Blocking T-type calcium channels disrupts spermatogenesis in vivo and adversely affects spermatocytes in vitro by impairing mitochondrial function and autophagic flux

Abstract

T-type calcium channels are pivotal in spermatogenesis. To evaluate the molecular mechanisms by which T-type calcium channels regulate spermatogenesis, we constructed animal and cellular models using T-type calcium channel inhibitor flunarizine (FNZ). Intraperitoneal administration of FNZ (30 mg/kg) significantly impaired sperm motility, inhibited testicular germ cell proliferation, and disrupted sperm mitochondrial function in male mice.
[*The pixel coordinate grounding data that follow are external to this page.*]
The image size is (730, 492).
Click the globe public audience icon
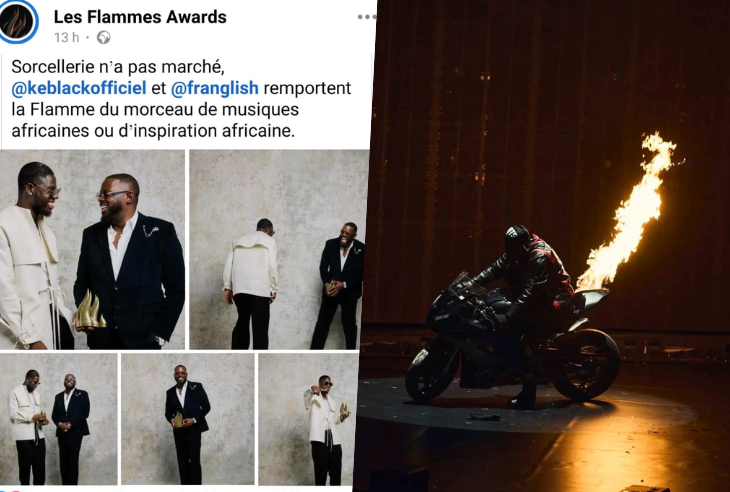click(x=103, y=37)
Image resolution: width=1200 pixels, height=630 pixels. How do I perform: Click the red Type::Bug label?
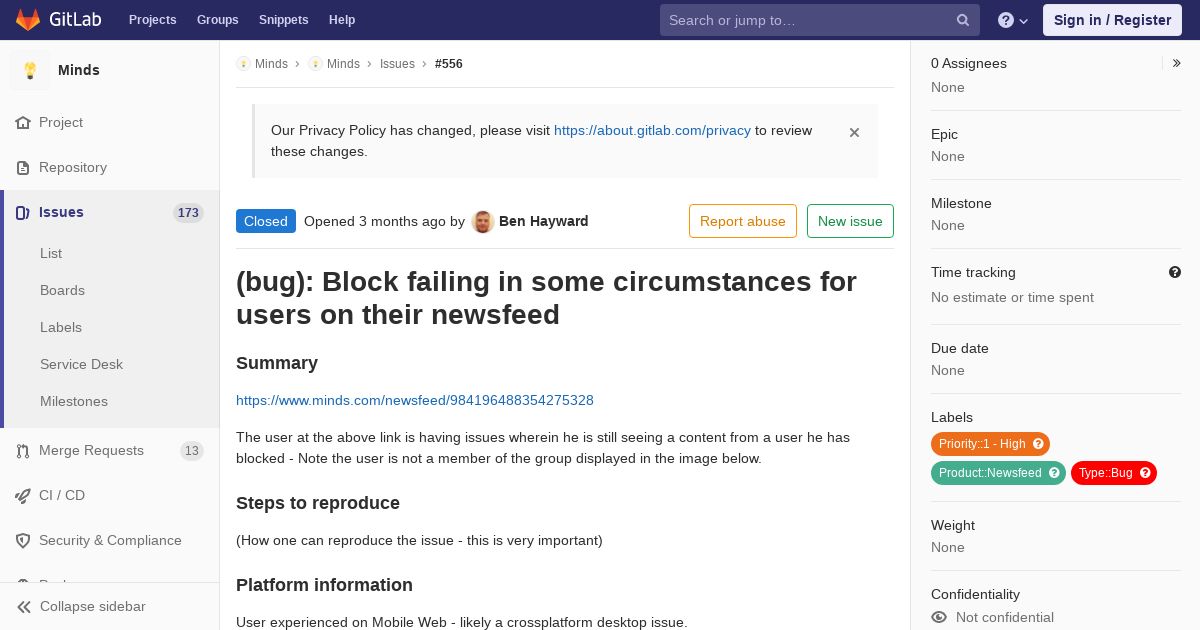[x=1114, y=473]
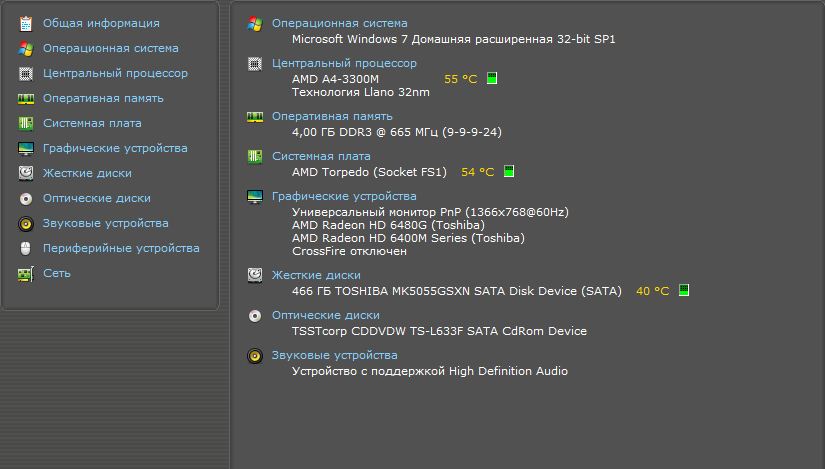Viewport: 825px width, 469px height.
Task: Click the network icon beside Сеть
Action: tap(26, 273)
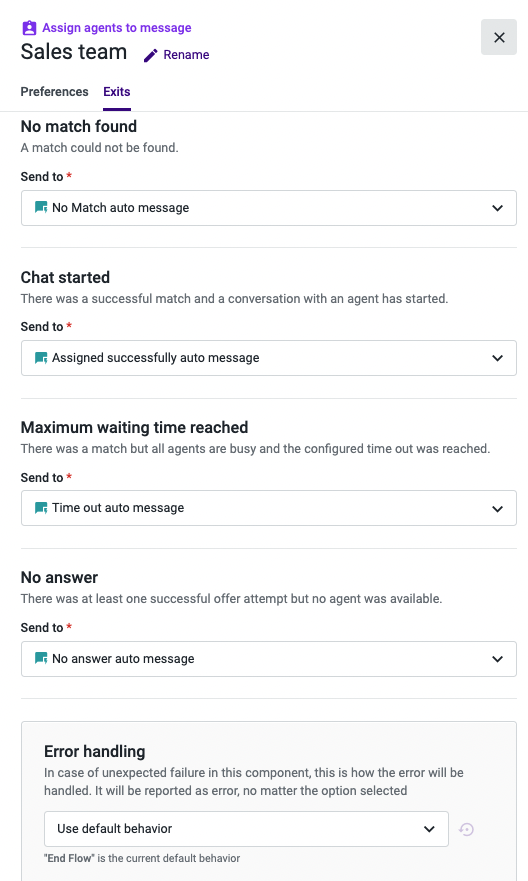This screenshot has height=881, width=528.
Task: Close the Sales team panel
Action: tap(499, 37)
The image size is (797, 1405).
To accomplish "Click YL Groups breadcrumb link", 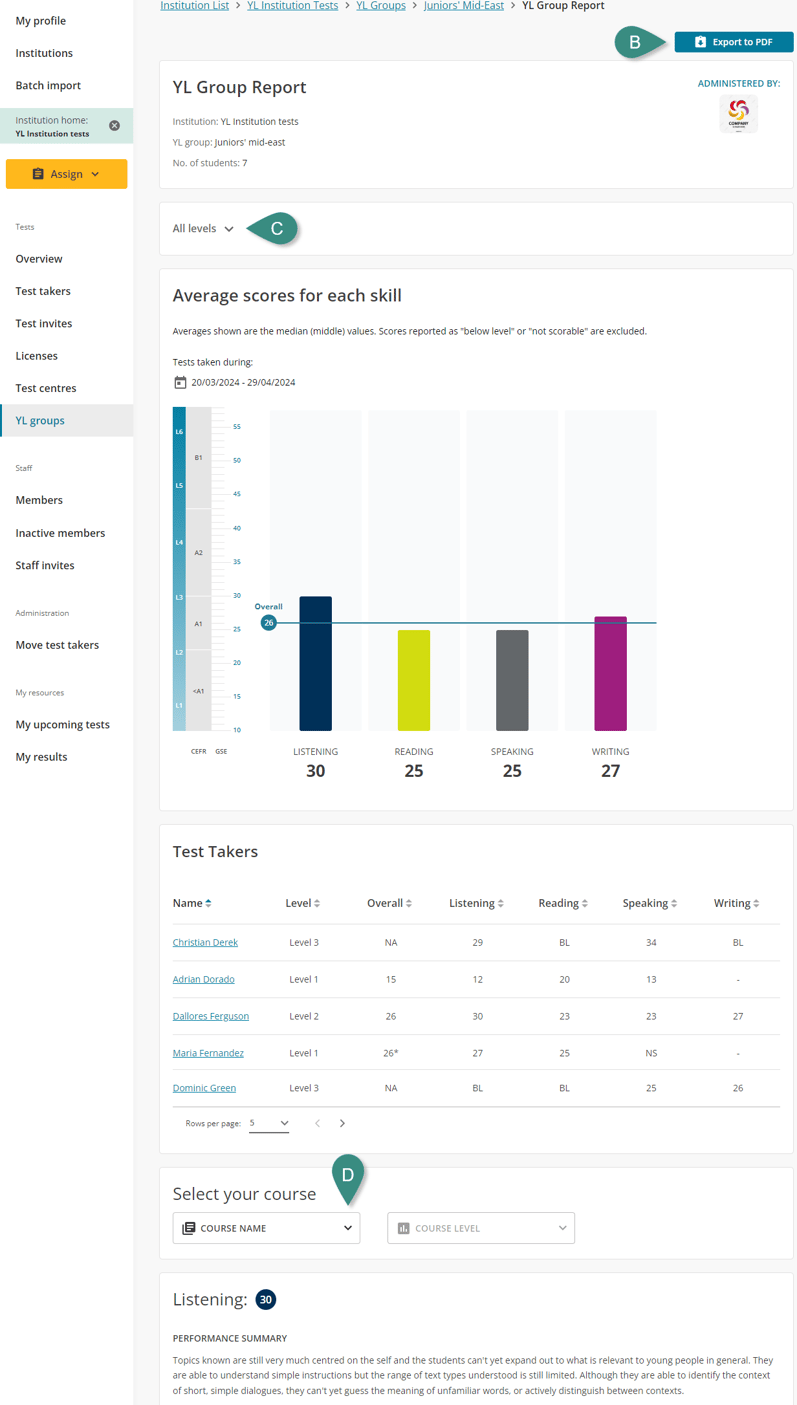I will point(381,6).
FNZ, at concentrations of 7.5 μM, 15 μM, and 30 μM, significantly inhibited mouse spermatocyte (GC-2) cells proliferation. The detrimental effects of FNZ were mediated through the disruption of calcium homeostasis, mitochondrial dysfunction, and the induction of apoptosis. Moreover, FNZ exposure resulted in the accumulation of autophagosomes and an upregulation of P62 protein, which is implicated in autophagic degradation. Notably, the autophagy activator Rapamycin (Rapa) was found to mitigate FNZ-induced cellular damage in GC-2 cells by enhancing autophagy process. Conversely, chloroquine (CQ), an autophagy inhibitor that disrupts lysosomal degradation, corroborated the role of FNZ in autophagy modulation. Our results indicate that FNZ induces mitochondrial damage, impairs sperm motility and spermatocyte proliferation, and is accompanied by obstacles to autophagic flux.